» What you need to do:
Please copy out every line in the records below that includes the word "breadcrumb".
____ Dataset
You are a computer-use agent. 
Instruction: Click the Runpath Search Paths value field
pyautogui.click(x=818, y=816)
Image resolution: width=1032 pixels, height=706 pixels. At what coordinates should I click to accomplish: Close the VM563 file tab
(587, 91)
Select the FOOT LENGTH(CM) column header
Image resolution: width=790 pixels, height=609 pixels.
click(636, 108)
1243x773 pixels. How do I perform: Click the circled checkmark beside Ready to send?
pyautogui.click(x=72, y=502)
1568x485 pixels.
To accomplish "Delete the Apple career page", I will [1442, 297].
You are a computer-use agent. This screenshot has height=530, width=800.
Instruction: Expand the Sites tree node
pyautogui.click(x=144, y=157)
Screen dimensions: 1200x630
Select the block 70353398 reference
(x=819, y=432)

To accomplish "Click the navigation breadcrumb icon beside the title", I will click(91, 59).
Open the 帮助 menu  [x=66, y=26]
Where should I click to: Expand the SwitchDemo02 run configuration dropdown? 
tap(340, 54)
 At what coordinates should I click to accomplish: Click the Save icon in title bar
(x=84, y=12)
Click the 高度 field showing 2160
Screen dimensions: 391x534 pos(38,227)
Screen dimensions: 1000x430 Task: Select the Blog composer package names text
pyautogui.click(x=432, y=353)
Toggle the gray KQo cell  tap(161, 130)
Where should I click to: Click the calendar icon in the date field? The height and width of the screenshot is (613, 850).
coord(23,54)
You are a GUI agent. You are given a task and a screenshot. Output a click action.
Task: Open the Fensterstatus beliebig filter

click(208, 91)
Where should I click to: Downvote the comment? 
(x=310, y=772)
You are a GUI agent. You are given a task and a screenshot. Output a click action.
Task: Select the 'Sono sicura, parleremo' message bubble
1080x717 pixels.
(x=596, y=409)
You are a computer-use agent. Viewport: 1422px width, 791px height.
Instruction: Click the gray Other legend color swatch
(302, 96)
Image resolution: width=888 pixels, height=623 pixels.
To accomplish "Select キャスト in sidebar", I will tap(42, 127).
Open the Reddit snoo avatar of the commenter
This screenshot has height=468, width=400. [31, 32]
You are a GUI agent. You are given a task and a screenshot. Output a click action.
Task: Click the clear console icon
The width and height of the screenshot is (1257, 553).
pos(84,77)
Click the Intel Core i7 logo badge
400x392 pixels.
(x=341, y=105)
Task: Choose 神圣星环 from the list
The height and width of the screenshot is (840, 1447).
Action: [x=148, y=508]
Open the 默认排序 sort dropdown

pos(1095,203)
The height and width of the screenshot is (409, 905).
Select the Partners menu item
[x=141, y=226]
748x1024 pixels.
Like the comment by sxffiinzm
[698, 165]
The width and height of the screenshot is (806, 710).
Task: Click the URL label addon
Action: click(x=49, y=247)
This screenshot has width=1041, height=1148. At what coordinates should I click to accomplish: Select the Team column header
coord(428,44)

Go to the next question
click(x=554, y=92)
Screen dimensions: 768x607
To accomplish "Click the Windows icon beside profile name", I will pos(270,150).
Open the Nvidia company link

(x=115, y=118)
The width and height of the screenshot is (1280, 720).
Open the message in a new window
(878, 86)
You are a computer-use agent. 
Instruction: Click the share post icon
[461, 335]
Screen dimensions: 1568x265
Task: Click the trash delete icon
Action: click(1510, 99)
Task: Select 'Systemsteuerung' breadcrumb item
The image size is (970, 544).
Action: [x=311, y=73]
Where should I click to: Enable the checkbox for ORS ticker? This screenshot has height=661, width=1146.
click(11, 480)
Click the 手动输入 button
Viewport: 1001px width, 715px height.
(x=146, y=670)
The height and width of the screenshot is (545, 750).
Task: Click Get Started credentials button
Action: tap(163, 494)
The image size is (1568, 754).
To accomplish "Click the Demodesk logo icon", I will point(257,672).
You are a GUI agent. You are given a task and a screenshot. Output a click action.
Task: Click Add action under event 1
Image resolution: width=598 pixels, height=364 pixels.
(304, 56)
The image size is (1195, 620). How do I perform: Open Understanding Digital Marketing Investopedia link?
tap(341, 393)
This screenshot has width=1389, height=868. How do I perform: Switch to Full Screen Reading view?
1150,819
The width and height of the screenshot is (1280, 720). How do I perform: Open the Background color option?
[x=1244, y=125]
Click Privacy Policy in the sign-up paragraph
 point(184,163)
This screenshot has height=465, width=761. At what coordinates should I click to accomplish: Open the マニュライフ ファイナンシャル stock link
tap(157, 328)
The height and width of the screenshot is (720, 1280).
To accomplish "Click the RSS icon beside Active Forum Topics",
________
» Exercise result:
To accomplish "Click the navigation breadcrumb icon beside the title", I will click(91, 59).
Task: Select 'Systemsteuerung' breadcrumb item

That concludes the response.